(Task objective): From the first line of the data below through the line holding "Task: Open external", write out each line exactly as it stands.

Stored data
=== Begin Enclosure ===

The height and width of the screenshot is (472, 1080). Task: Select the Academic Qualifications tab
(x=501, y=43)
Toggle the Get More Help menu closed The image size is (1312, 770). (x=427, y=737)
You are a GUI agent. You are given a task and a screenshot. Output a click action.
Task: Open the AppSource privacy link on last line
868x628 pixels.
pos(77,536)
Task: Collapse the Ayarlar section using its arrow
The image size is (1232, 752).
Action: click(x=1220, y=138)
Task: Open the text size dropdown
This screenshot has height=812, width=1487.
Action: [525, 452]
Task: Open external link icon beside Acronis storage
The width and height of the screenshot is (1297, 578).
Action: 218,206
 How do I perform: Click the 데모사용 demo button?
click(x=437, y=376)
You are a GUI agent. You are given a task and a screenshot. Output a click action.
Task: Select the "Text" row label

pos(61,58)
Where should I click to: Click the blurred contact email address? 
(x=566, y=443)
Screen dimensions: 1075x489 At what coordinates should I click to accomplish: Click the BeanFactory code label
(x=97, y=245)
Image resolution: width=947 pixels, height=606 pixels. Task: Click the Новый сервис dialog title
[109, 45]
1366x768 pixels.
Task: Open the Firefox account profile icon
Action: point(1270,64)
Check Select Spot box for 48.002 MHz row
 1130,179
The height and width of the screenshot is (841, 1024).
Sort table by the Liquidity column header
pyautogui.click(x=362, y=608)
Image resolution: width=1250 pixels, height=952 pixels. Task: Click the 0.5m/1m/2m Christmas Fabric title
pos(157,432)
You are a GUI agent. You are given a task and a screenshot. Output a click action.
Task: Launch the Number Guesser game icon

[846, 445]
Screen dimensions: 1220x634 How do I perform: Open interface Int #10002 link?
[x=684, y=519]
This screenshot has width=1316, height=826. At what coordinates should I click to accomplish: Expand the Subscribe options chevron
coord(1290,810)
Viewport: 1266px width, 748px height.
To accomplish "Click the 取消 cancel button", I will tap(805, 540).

=== End Enclosure ===

(Response area):
The height and width of the screenshot is (472, 1080). Task: Select the Academic Qualifications tab
(x=501, y=43)
Toggle the Get More Help menu closed The image size is (1312, 770). (x=427, y=737)
You are a GUI agent. You are given a task and a screenshot. Output a click action.
Task: Open the AppSource privacy link on last line
868x628 pixels.
pos(77,536)
Task: Collapse the Ayarlar section using its arrow
The image size is (1232, 752).
Action: click(x=1220, y=138)
Task: Open the text size dropdown
This screenshot has height=812, width=1487.
Action: [525, 452]
Task: Open external link icon beside Acronis storage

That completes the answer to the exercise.